IP: Governments providing data they have and making it freely available is extremely beneficial. [..] If I present to you all the rainfall across entire country and I also say – here is this other set of data – all the traffic lights [..] you might go: “I know how to combine those two things!” to come up with something interesting and useful.

IP: I encourage you to go to http://www.data.gov.au/ – you can see huge variety of data that is currently available. Unfortunately, it is not live, they are data sets but you just get ideas by seeking all the things that you could become aware of.

IP: In the case of public services [..] – sharing that data is incredible. [..] It is definitely developing. I am glad to say that Geelong has one of the highest number of open data sets for a local council, I think, in Australia. So, Geelong is doing a really good job. There is a shift towards making more data open. Then, the next phase will be making that data more live and more accessible. I think that is an area we need to explore.

AW: As I understand that quote [Sean Cubitt claimed that technologies are symbolically inhabited by ancestors and their knowledge but it is invisible to us – MB] our ancestors are inhabiting data through knowledge, through distillation of facts and knowledge that comes through data. [..] Data that is available to us now, in whatever form, has come about through other knowledges and other forms of media in the past. [..] It ended up today as ways of reading information. [..] Pixels and particles are quite different. Particles are in chemical photography and pixels are in digital photography. And that is a different reading of light. [..] One relies upon mathematical formula and one relies upon inherent nature of quantum physics and how light travels. [..] So one appears to be more organic, but one appears to be a distillation down. [..] There is a kind of disconnect, but obviously information is important. [..] I see it as a limitation – that distillation down.

ML: If you look at some of the works done here, for example, Sarah Duyshart’s work: she took the sounds of the raw data that were recorded during the workshops with Macedonian community.
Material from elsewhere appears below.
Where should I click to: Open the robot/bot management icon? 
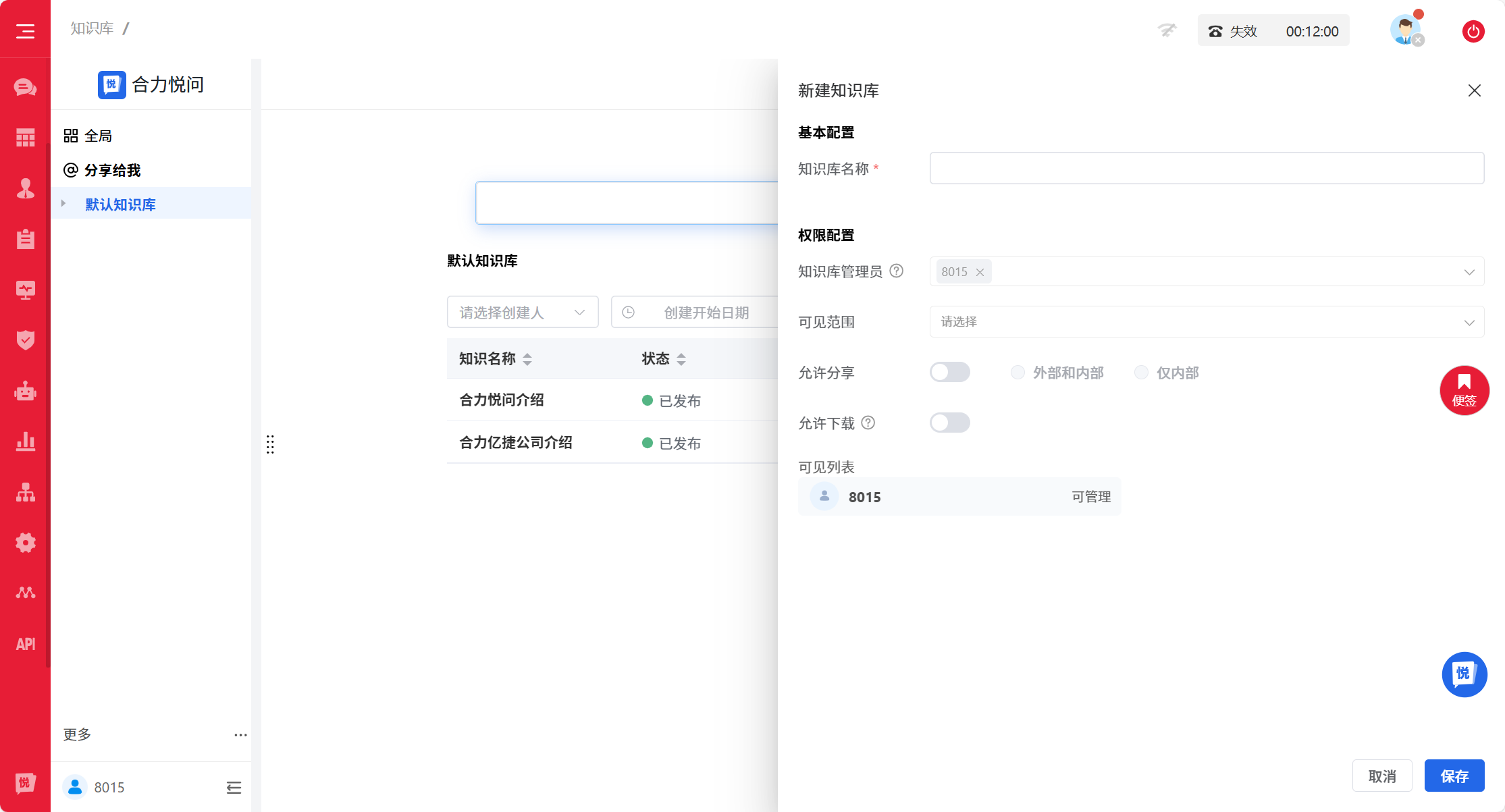[25, 390]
To take that and feed it into the program that identified just the base sound [..] – it turns this social chatter into [..] a kind of bodily biological life force. [..] I think what Sarah did was primordial and futuristic.
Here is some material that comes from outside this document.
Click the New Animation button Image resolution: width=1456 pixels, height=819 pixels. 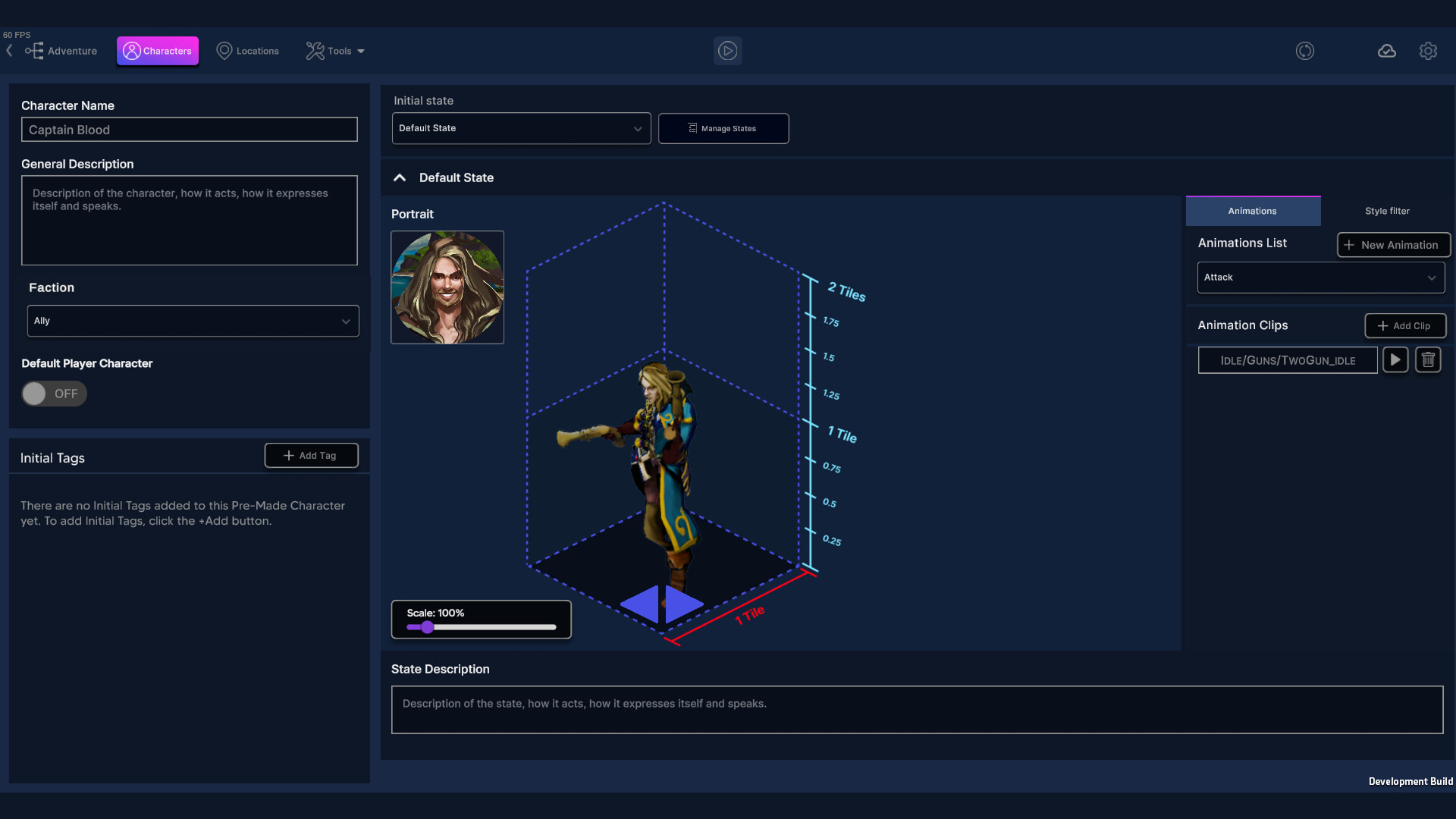1393,244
IP: We recently did an installation that required VR hardware. We didn’t have VR experience but we could combine this with sound, light and movement to create an experience for people. Because we have focused on understanding those mediums – we knew those boundaries and created art “of sorts” within those boundaries. Because all of this stuff is so new it requires a lot of time and effort and, in particular, digital skills to understand what you can and cannot work with. [..] As technology evolves we will be able to play with it more.

ML: What is the possibility of experimentation? The experimentation requires preparatory work of labour in order for it to be a real experiment otherwise it is just immersive pleasure.
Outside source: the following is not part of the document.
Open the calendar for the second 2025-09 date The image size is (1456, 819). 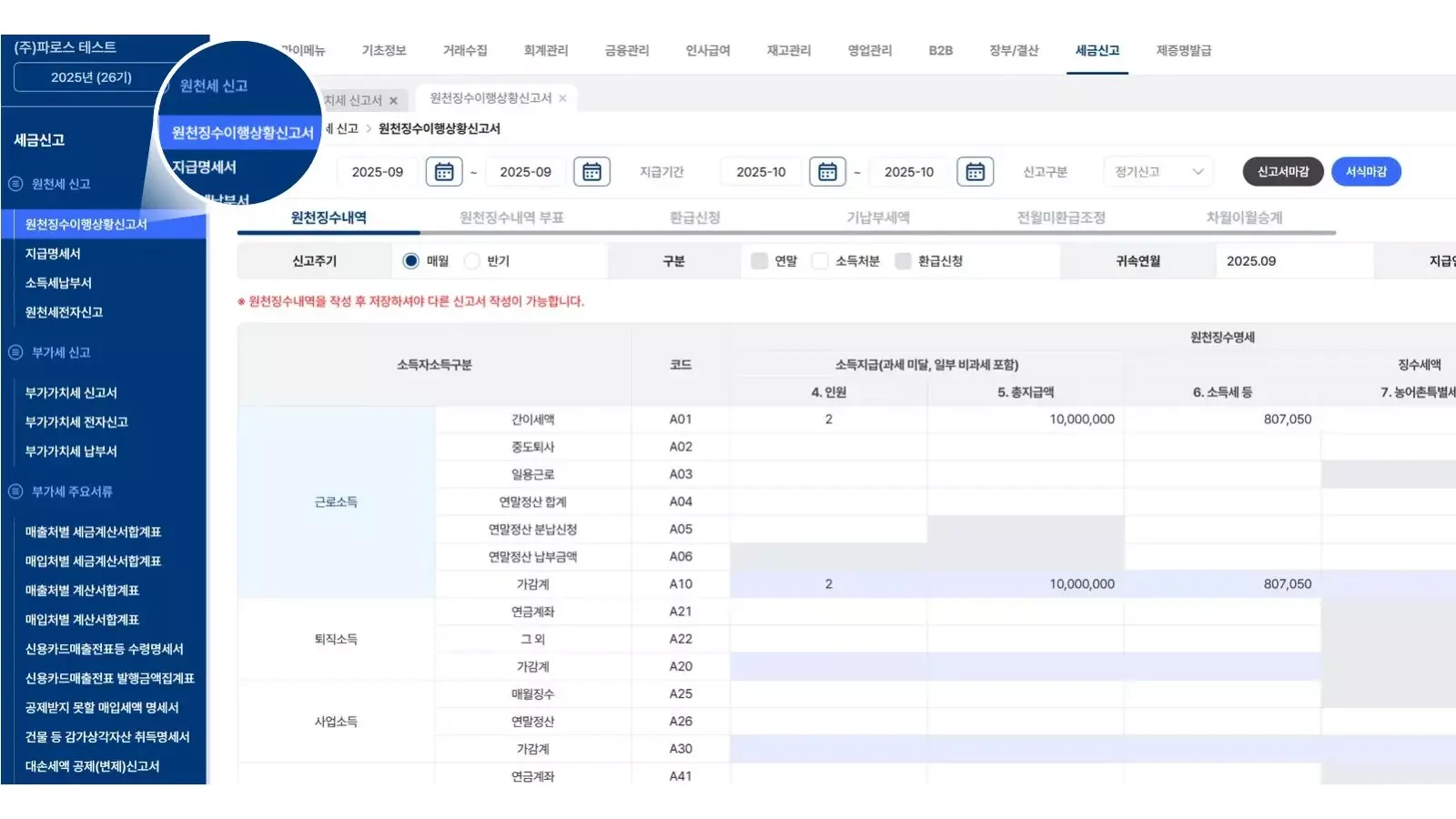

IP: With the emergence of maker spaces you can join other people who have certain knowledge (these are treated as public spaces) – you can play with different things. Then, people who are interested in that will be able to create, but I guess: will they put in the labour and efforts to go further?

AW: In creative practice, I have noticed, technology is the second thing, [..] you have idea and then technology [..] this is how you learn. And this is one way of learning technology.